**WHAT TO PRODUCE:** Reproduce only this range: the line holding "Теория (560, 139)" through the last line of the data below, both included, exactly, with no pictures.

**Saved data entries:**
--
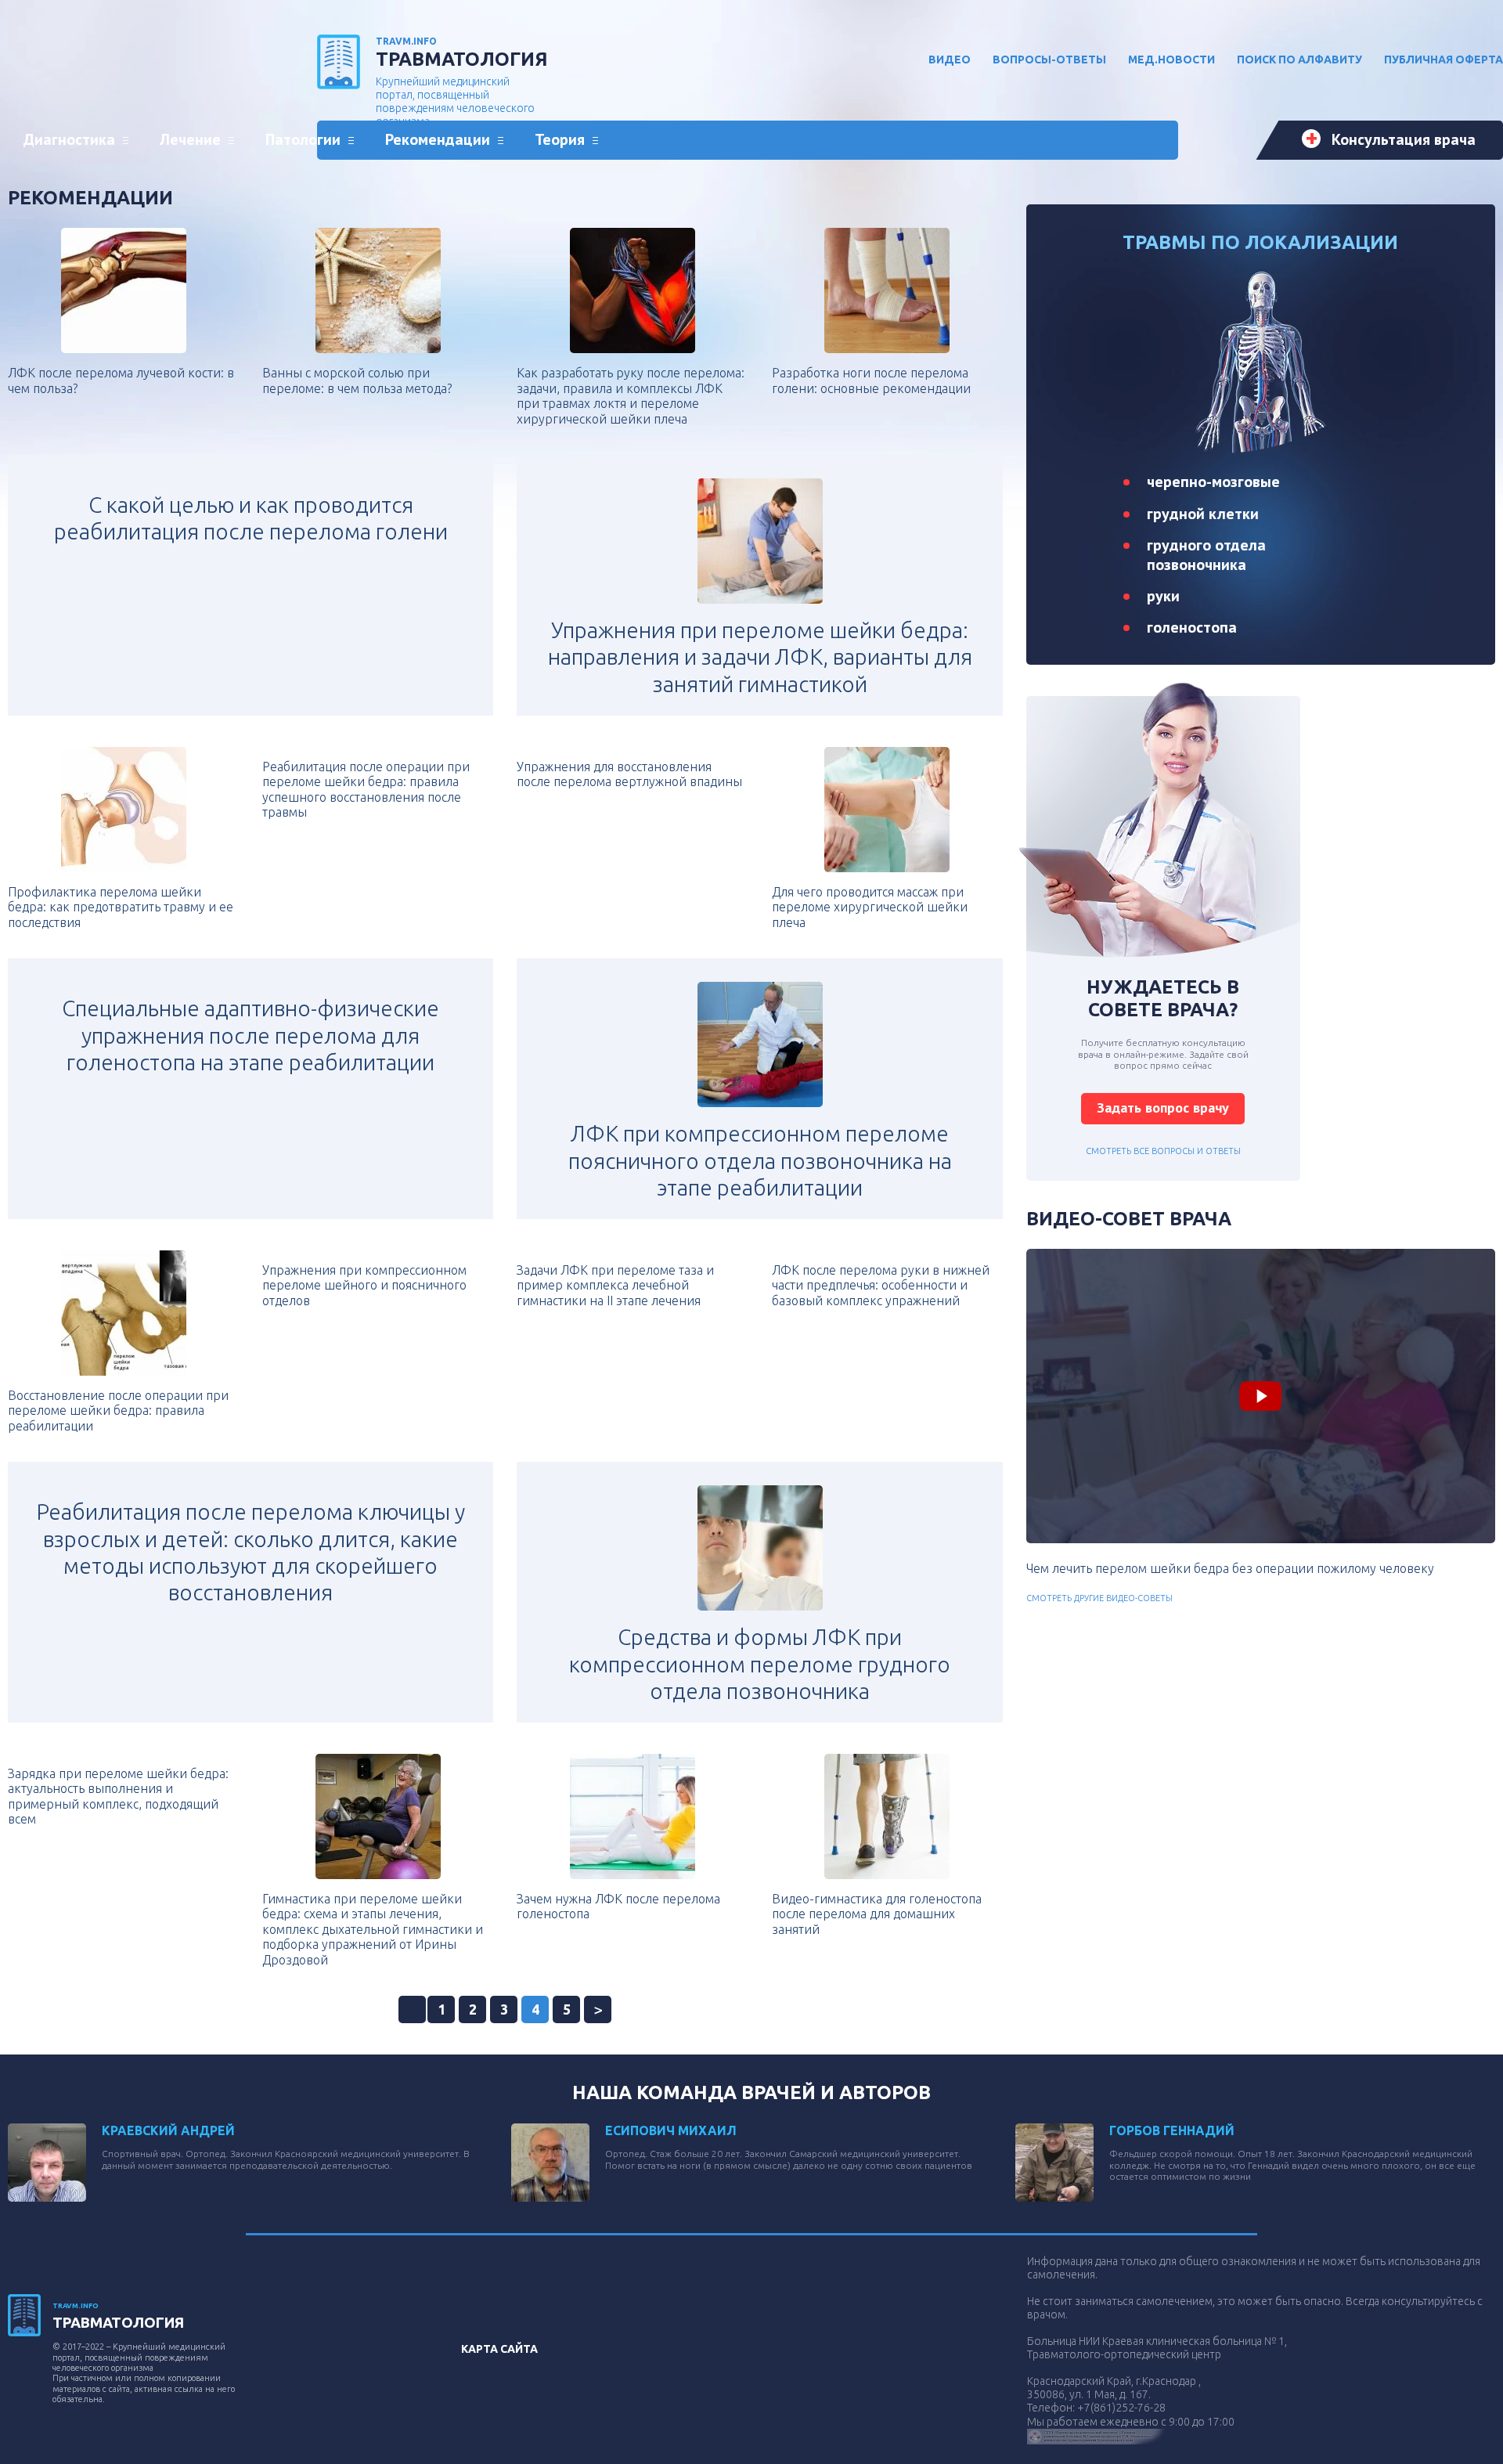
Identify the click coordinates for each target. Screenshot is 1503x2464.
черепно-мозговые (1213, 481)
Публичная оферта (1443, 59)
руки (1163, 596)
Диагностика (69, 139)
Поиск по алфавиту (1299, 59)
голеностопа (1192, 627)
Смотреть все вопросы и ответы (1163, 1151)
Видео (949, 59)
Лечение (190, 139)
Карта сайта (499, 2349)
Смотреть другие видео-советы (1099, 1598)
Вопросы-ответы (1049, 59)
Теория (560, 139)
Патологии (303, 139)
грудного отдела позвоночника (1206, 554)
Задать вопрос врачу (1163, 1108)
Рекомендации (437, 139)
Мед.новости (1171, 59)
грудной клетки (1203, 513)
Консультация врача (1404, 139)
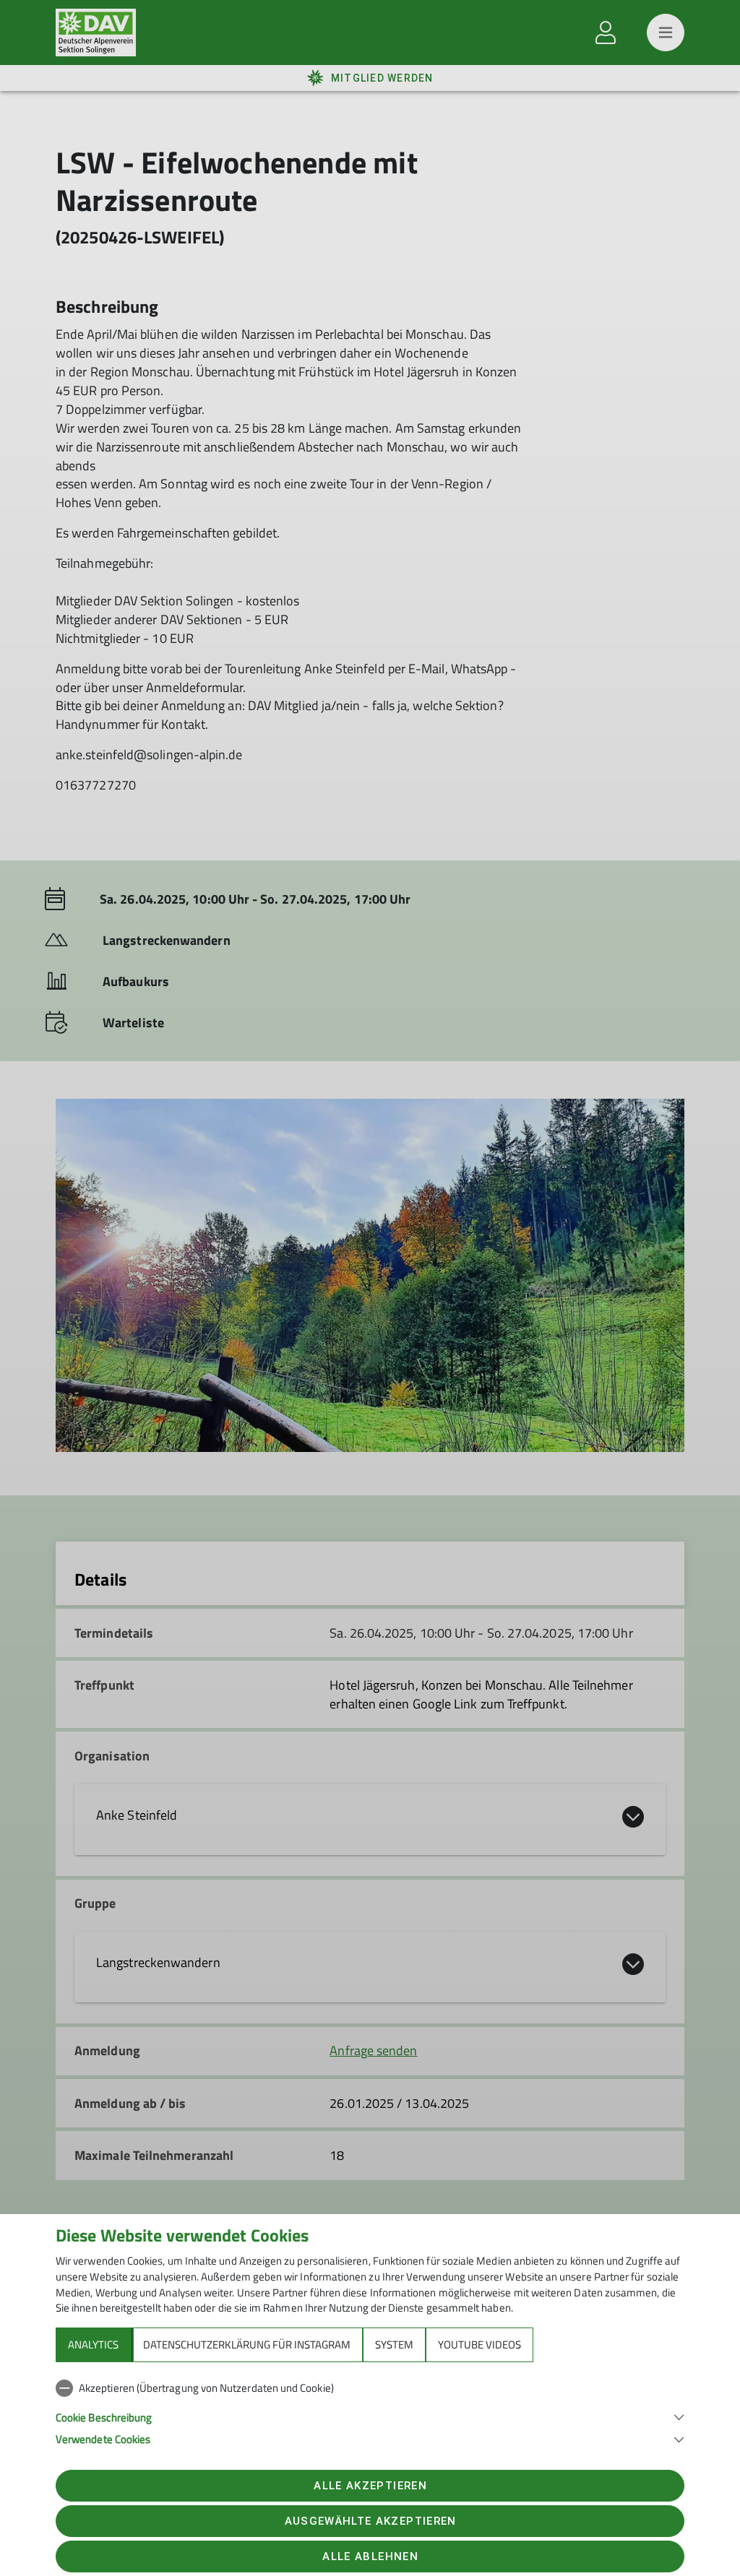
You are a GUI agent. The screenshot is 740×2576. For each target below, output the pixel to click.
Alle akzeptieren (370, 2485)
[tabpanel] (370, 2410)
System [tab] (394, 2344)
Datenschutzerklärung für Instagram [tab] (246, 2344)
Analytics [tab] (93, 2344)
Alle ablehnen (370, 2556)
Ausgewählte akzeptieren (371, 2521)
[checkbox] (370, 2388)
--
**SOLVED EXERCISE:**
Теория (560, 139)
Патологии (303, 139)
грудного отдела позвоночника (1206, 554)
Задать вопрос врачу (1163, 1108)
Рекомендации (437, 139)
Мед.новости (1171, 59)
грудной клетки (1203, 513)
Консультация врача (1404, 139)
You are a GUI agent. The screenshot is 740×2576. For each target below, output the pixel to click.
Alle akzeptieren (370, 2485)
[tabpanel] (370, 2410)
System [tab] (394, 2344)
Datenschutzerklärung für Instagram [tab] (246, 2344)
Analytics [tab] (93, 2344)
Alle ablehnen (370, 2556)
Ausgewählte akzeptieren (371, 2521)
[checkbox] (370, 2388)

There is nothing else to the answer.